# NRS outlaw 14' raft questions? who has one?



## mtnkayaker (Feb 16, 2008)

Looking at purchasing a raft to throw a fishing frame on it to guide out of this summer. Ive been doing nothing but research on boats lately. Im not on a strict budget but on a budget none the less. Im leaning towards an NRS outlaw I really like the drop stitch floor for a stiff floor for fishing and the 2,000 is a great price. However whats the durability of this boat? How long can I expect it to last.
Also looking at a 14' RMR raft still a good price point and they seem to be making better rafts. my goal is to spend 4000 on a boat and frame setup, give or take 500. 
I do not want a Saturn I hear much more bad then good about Saturn.
on a side note I have a chance to but a super puma with a fishing frame the boat however has seen a few 100plus days on the water and i work about its durability. he wants 4000 for it. is it a good deal? i feel its over priced. i also think a 14' boat will be better for guiding. i look forward to hearing from you guys thanks.


----------



## Learch (Jul 12, 2010)

They are new to market, so probably not a lot of feedback yet. RMR also makes a 14' drop stitch floor model, and I do have some experience with it. (In fact, I am hitting the river with him tomorrow) I like the RMR boats for their construction and the amount of protection, they have frame chafes and the floors and side tubes are wrapped. They are not light, and they don't roll up really well. I don't know how the Outlaw compares in weight and rolling up. 
If you get the Outlaw, let us know how it goes


----------



## InflatableSteve (Jun 12, 2013)

I don't have any experience with either the NRS Outlaw or the RMR. Both are Chinese made boats, but both made by quality companies from what I hear. I looked into the NRS Outlaw when I was looking for my boat. and like you could not find much on them. I do however remember reading something like the floor is not the same as other rafts and was something to avoid.

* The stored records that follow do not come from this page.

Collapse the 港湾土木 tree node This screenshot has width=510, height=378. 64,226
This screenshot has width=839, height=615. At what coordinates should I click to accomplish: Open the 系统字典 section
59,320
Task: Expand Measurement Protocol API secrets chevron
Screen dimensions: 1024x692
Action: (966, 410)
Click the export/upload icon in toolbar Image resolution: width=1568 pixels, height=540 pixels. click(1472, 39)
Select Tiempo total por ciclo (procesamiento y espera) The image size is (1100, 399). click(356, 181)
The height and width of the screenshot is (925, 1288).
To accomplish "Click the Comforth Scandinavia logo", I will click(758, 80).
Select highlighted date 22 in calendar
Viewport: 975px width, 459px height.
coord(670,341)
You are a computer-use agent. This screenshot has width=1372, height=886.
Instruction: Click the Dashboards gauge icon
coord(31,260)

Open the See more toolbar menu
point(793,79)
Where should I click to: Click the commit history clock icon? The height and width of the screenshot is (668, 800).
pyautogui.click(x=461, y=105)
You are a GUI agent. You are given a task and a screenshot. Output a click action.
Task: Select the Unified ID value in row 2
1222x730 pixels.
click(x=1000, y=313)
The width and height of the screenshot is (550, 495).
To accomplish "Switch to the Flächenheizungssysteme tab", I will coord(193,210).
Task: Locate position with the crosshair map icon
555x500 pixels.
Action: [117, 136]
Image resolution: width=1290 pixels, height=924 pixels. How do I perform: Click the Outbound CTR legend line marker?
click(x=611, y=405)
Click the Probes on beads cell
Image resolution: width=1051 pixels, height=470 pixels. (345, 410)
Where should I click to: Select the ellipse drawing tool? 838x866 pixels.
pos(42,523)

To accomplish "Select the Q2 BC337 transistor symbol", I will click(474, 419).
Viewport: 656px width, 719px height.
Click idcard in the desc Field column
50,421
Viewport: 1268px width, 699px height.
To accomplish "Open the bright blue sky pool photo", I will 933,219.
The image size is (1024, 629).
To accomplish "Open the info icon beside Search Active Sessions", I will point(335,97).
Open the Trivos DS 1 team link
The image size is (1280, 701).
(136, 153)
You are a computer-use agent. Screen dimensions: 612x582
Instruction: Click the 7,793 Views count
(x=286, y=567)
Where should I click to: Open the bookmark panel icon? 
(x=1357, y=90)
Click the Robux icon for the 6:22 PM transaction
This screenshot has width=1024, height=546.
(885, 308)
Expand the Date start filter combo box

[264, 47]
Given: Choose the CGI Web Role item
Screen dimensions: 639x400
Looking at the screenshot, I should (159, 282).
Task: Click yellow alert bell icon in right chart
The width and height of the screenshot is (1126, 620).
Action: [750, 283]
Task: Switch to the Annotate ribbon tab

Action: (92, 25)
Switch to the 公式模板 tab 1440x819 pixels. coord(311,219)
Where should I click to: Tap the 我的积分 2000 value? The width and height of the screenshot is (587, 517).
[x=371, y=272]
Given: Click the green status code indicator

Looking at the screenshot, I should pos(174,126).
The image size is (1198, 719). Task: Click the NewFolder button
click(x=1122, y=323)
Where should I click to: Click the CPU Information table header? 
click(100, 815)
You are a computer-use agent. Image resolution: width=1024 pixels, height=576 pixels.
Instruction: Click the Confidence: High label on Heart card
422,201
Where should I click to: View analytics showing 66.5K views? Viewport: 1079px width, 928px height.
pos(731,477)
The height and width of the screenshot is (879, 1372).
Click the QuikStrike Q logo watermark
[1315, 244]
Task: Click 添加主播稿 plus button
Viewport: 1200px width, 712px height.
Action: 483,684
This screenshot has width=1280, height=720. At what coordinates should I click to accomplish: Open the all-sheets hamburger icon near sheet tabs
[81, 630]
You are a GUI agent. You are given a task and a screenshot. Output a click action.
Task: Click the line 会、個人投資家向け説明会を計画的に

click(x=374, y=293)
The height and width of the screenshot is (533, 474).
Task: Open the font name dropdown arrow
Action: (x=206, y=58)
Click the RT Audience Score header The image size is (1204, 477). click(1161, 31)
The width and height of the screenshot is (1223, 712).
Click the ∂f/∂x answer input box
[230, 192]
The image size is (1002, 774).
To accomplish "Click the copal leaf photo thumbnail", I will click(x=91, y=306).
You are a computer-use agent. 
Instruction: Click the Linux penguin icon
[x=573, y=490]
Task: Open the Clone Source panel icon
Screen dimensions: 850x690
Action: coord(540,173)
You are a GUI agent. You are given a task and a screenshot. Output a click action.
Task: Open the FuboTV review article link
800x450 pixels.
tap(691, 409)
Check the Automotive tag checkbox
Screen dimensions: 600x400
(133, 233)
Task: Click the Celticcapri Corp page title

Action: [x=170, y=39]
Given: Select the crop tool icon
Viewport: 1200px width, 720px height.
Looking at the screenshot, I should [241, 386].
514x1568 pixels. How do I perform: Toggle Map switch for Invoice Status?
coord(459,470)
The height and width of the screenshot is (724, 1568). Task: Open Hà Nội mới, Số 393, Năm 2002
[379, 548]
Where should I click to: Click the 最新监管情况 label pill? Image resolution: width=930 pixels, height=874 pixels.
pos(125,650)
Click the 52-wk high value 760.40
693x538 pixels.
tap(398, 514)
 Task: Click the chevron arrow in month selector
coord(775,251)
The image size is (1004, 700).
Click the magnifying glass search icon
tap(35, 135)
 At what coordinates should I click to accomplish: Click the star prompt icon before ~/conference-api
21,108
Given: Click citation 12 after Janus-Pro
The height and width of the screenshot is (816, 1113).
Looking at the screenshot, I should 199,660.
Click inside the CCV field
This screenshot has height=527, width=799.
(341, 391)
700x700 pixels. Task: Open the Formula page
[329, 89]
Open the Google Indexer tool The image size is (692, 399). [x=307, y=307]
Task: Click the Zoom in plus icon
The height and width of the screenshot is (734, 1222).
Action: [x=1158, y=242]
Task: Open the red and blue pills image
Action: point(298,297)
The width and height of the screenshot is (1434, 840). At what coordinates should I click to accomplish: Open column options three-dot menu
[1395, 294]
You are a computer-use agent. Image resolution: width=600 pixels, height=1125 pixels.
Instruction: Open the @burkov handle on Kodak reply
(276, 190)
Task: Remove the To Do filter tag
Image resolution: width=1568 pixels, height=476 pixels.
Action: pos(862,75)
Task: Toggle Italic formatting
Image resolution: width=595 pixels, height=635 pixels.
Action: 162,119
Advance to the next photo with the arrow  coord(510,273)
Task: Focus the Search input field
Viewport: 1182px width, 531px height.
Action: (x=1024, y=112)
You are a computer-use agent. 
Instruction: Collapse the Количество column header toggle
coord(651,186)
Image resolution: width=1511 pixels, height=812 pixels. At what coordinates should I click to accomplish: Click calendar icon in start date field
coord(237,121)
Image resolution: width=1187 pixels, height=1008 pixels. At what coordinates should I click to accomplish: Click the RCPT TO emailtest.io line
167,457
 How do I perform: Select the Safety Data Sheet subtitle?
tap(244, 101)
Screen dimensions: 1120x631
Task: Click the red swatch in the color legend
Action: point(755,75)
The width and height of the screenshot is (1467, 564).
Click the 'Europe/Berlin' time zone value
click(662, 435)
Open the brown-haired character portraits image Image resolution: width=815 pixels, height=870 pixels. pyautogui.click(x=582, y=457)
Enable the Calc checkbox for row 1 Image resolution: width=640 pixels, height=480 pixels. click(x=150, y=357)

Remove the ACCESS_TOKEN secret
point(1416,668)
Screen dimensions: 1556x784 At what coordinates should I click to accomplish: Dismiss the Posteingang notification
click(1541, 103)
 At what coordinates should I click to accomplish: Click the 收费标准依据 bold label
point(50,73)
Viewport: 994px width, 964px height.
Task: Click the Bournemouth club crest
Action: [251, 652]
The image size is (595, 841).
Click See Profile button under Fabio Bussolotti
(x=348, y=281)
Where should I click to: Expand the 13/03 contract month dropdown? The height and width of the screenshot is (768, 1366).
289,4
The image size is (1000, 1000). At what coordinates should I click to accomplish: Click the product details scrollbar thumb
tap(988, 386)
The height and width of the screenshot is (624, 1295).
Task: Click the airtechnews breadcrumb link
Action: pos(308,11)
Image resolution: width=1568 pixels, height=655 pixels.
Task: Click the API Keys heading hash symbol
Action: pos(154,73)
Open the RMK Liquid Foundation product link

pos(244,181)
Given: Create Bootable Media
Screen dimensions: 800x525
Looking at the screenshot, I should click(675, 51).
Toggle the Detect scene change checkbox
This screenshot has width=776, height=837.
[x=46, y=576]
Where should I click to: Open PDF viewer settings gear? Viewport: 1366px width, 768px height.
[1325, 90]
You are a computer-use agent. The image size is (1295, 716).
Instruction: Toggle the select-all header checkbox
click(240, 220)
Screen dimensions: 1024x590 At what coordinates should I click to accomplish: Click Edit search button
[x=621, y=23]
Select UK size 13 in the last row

The RMR has some features of higher end boats including the lace in floor. From what I hear RMR started off a little sketchy, but have become quality boats that a lot of people are really enjoying.

As far as the Puma goes, it really depends on a lot of variable on weather or not that is a good deal. How old is the boat, what type of frame, thwarts, any patches... It retails for about $3000 without thwarts and $3700 with 3 thwarts.

The 14' Tributary (Aires Chinese boat) is $3000 retail standard with 3 thwarts, and a laced in drop stitch floor. I am a big fan of Aire and I like the bladder system they use. PS the Tributary and RMR boats both have a 5 year warranty.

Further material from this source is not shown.